O Brasil é signatário da Declaração Universal dos Direitos Humanos, que assegura que todas as pessoas têm direitos a liberdade, vida, segurança e integridade. O direito de fazer o aborto não pode ser negado nos casos em que a gestação coloca em risco a vida, liberdade, segurança e integridade corporal da mãe. No Brasil, a interrupção de gravidez é permitida e garantida nos casos em que a gestação decorreu de estupro da menina e da mulher, representa risco de vida para a mãe e também em situações de bebês anencefálicos, sem estabelecer um tempo máximo de gestação para o aborto.

O PL 1904/2024 em tramitação no Congresso Nacional em caráter de urgência, equipara o aborto realizado após 22 semanas de gestação ao crime de homicídio simples, inclusive nos casos previstos em lei de gravidez resultante de estupro, risco de vida da gestante e feto anencefálico.

A ciência mostra que as experiências vividas na infância e adolescência geram impacto irreversível no desenvolvimento físico, emocional e social dos indivíduos. Esse projeto é uma revitimização brutal das meninas estupradas, mais uma vez negando a elas o direito à infância e à adolescência digna e segura.

Também sabemos que a criminalização do aborto força meninas e mulheres, especialmente as mais vulneráveis, na maioria dos casos pobres, negras e indígenas, a recorrerem a formas clandestinas e inseguras para interrupção da gravidez, colocando em risco suas vidas e saúde.  Estupro e gravidez, resultante desse ato hediondo, deixam sequelas incuráveis em mulheres de qualquer idade, razão pela qual todas, meninas e mulheres estão protegidas pela lei vigente.

Esse PL ignora deliberadamente pesquisas e evidências científicas, falseando a criminalização como política pública eficiente para evitar a maternidade indesejada. Além disso, o projeto perpetua a desigualdade e a marginalização de meninas e mulheres vulneráveis ao desmantelar mecanismos de proteção e expor este grupo a ainda mais riscos.
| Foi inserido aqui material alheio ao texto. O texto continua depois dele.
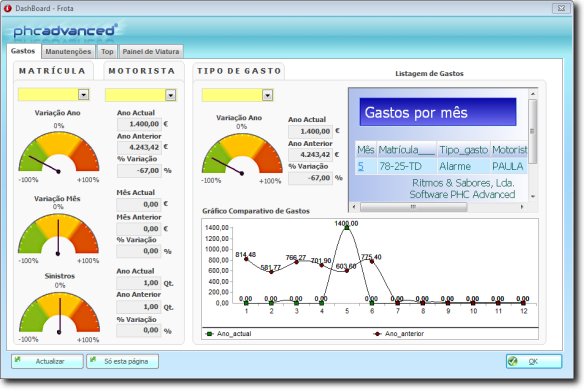
Task: Select the Top tab
Action: point(107,52)
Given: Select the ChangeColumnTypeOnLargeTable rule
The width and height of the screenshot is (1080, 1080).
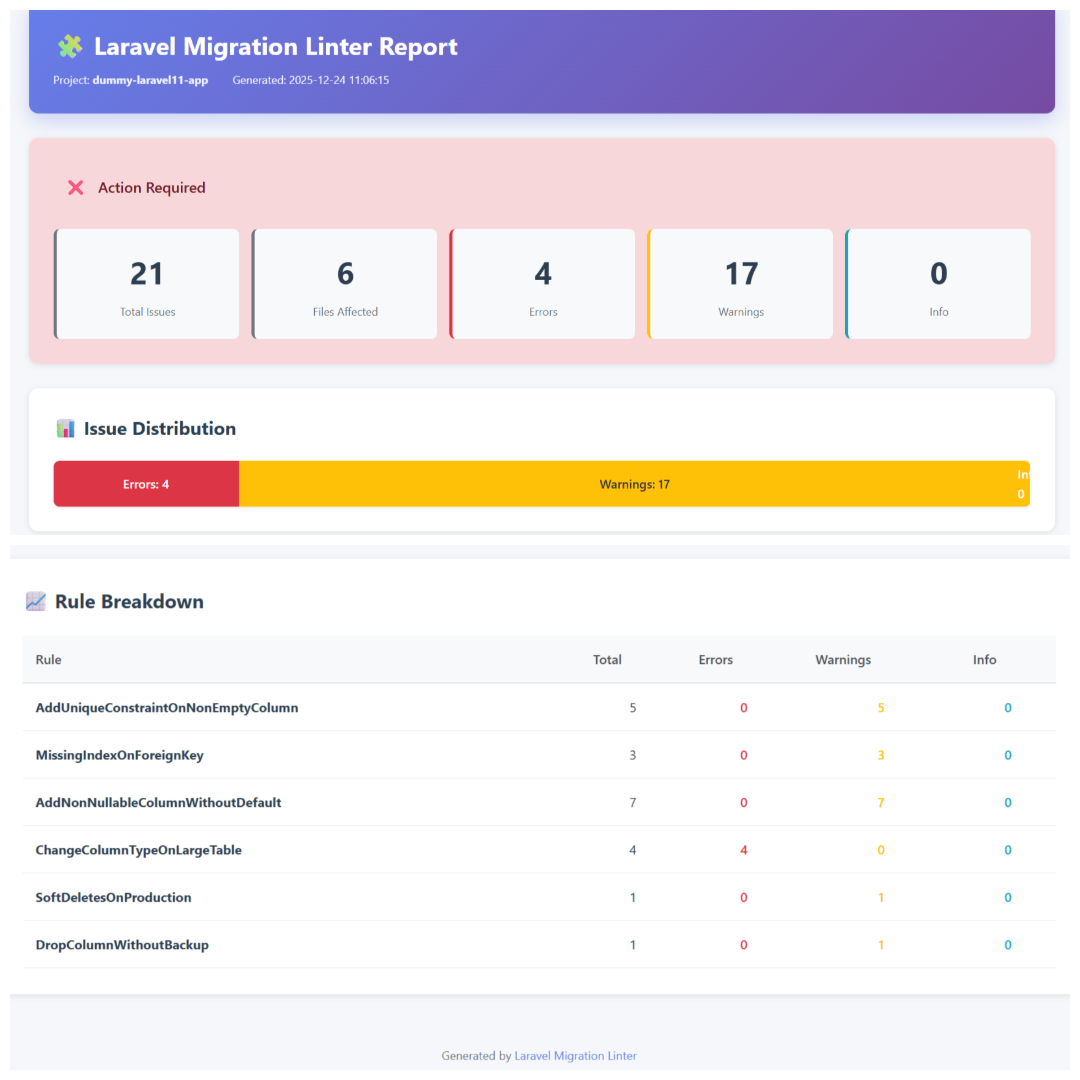Looking at the screenshot, I should (x=139, y=850).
A ABC se junta a outras entidades conclamando o Congresso Nacional pelo arquivamento desse PL que de acordo com o Conselho Federal da Ordem dos Advogados do Brasil é inconstitucional. E, no lugar, que parlamentares se unam a especialistas para implementar políticas públicas que garantam o direito das meninas e mulheres à saúde sexual e reprodutiva, promovam uma educação sexual abrangente e efetivamente combatam a violência contra a mulher.

Rio de Janeiro, 18 de junho de 2024.